* **What you need to do**
[1] Name each main cast member in the article on the sixth season of iCarly, along with the character they play.
[2] According to the article on the sixth season of iCarly, on what date did the series conclude, and with which episode?
[3] Continue the article on the sixth season of iCarly from where it stops.
+++ Excerpt
The sixth season of iCarly began airing on Nickelodeon on March 24, 2012. This season features Carly Shay (Miranda Cosgrove), Sam Puckett (Jennette McCurdy) and Freddie Benson (Nathan Kress), as their web show, iCarly, is becoming more popular worldwide. iCarly aired its 100th produced episode in this season, making it the first Nickelodeon live-action sitcom to reach that number. Nickelodeon shows like Drake & Josh, Zoey 101 and others usually lasted around 65 episodes. , only Nickelodeon's sketch comedy series All That and Henry Danger had reached a similar number of episodes.

On May 17, 2012, it was announced that this season would be the final season, and the series finale event would air in November 2012. However, Nick promoted the October 6, 2012 episode, "iShock America", as the start of the "final season". The series concluded on November 23, 2012 with a two-part special episode titled "iGoodbye".

Cast

Main cast

 Miranda Cosgrove as Carly Shay
 Jennette McCurdy as Sam Puckett
 Nathan Kress as Freddie Benson
 Jerry Trainor as Spencer Shay
 Noah Munck as Gibby Gibson

Recurring cast

 BooG!e as T-Bo
 Reed Alexander as Nevel Papperman
 Mary Scheer as Marissa Benson
 Jeremy Rowley as Lewbert
 Tim Russ as Principal Franklin
 Mindy Sterling as Miss Briggs
 David St. James as Mr. Howard

Guest stars
 One Direction as themselves ("iGo One Direction")
 Jimmy Fallon as himself ("iShock America")
 Tina Fey as herself ("iShock America")
 Questlove as himself ("iShock America")
 David Chisum as Colonel Steven Shay ("iGoodbye")
 John Ducey as Darnell ("iFind Spencer Friends")
 Emma Stone as Heather ("iFind Spencer Friends")
++++++
+++ Raw records
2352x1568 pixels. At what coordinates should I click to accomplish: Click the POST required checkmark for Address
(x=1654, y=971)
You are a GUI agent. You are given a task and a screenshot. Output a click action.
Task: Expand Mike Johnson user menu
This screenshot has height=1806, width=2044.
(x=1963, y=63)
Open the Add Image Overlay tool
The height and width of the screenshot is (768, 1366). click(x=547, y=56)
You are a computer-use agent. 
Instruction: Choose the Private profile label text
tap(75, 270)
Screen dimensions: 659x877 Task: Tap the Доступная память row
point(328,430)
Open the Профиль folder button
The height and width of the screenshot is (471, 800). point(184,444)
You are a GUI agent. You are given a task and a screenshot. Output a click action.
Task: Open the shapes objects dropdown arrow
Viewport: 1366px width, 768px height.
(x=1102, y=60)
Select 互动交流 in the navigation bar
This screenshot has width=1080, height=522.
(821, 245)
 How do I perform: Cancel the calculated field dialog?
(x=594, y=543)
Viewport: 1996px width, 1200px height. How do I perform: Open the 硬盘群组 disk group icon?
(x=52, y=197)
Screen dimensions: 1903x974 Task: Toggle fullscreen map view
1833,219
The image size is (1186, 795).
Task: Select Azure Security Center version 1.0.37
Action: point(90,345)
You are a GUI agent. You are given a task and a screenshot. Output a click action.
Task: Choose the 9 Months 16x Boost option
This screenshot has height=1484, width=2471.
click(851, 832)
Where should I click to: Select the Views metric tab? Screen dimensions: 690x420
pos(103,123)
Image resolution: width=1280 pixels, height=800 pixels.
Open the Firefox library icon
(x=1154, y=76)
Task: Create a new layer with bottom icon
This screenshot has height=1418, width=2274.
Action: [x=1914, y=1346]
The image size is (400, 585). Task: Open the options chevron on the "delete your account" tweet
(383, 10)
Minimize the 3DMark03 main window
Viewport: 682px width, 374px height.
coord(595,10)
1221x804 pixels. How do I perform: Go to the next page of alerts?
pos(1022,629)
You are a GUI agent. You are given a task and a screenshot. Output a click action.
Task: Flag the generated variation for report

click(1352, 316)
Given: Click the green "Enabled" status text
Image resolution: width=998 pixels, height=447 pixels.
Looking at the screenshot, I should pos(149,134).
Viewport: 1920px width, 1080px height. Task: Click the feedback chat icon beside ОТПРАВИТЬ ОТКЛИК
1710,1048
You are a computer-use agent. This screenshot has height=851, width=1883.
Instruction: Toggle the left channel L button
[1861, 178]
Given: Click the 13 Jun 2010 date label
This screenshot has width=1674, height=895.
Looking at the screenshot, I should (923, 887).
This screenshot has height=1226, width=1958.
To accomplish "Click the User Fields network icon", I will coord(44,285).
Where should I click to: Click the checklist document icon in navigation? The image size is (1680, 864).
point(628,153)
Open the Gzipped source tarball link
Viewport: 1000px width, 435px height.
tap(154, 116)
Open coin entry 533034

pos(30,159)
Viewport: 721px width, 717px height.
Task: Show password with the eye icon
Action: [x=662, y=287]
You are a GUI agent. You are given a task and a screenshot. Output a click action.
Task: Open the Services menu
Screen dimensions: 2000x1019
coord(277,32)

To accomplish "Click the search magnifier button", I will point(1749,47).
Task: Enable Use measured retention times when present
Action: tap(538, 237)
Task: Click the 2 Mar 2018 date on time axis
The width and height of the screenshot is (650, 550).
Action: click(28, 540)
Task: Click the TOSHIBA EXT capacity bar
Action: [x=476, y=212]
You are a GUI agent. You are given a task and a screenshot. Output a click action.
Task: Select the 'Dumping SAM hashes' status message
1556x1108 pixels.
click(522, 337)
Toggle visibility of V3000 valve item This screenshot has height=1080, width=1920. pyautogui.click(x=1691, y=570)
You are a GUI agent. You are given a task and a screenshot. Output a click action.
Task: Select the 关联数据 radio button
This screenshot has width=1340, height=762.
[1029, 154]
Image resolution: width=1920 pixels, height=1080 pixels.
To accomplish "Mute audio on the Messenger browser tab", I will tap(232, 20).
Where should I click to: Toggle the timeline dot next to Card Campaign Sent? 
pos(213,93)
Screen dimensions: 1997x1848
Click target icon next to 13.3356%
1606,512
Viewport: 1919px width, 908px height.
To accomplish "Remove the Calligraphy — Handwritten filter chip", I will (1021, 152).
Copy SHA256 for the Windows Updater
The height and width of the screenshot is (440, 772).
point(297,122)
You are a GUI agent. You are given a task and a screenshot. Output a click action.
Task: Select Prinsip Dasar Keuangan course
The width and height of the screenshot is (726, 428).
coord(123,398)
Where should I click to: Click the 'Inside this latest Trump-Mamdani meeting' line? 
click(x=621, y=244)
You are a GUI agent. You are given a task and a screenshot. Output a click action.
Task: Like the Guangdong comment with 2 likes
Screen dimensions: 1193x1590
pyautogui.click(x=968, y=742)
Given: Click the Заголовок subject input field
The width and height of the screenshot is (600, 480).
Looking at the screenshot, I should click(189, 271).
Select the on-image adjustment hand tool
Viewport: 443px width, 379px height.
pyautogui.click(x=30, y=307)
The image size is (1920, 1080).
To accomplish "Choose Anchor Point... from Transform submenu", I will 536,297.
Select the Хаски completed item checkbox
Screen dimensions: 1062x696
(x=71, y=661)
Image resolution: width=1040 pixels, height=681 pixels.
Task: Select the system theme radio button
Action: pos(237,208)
++++++
* **Answers to each task**
[1]
- Miranda Cosgrove as Carly Shay
- Jennette McCurdy as Sam Puckett
- Nathan Kress as Freddie Benson
- Jerry Trainor as Spencer Shay
- Noah Munck as Gibby Gibson

[2] The series concluded on November 23, 2012, with the two-part special episode "iGoodbye."

[3]
 Rick Harrison as himself ("iLost My Head in Vegas")
 Austin "Chumlee" Russell as himself ("iLost My Head in Vegas")
 Corey "Big Hoss" Harrison as himself ("iLost My Head in Vegas")

Synopsis
The final season shows their web show getting much more popular as they are invited to night shows, getting brand deals and have special musical guests. They travel to New York to meet Jimmy Fallon. Freddie and Gibby try to be cool and pretend they are in a band. They later travel to Las Vegas, Nevada and meet the Pawn Stars guys. The gang later try to find a suitable adult friend for Spencer, rescue Carly from an old friend of Sam's, and also try to solve the case for Sam's missing laptop. In the last episode, Carly's and Spencer's dad pays a visit and takes Carly to a dance and also takes her to Italy with him, leading to a indefinite hiatus of the iCarly web show.

Episodes

 While these thirteen episodes were produced in a single production season, Nickelodeon advertised "iShock America" (i.e. the first episode of "Part 2") as the start of the "final season".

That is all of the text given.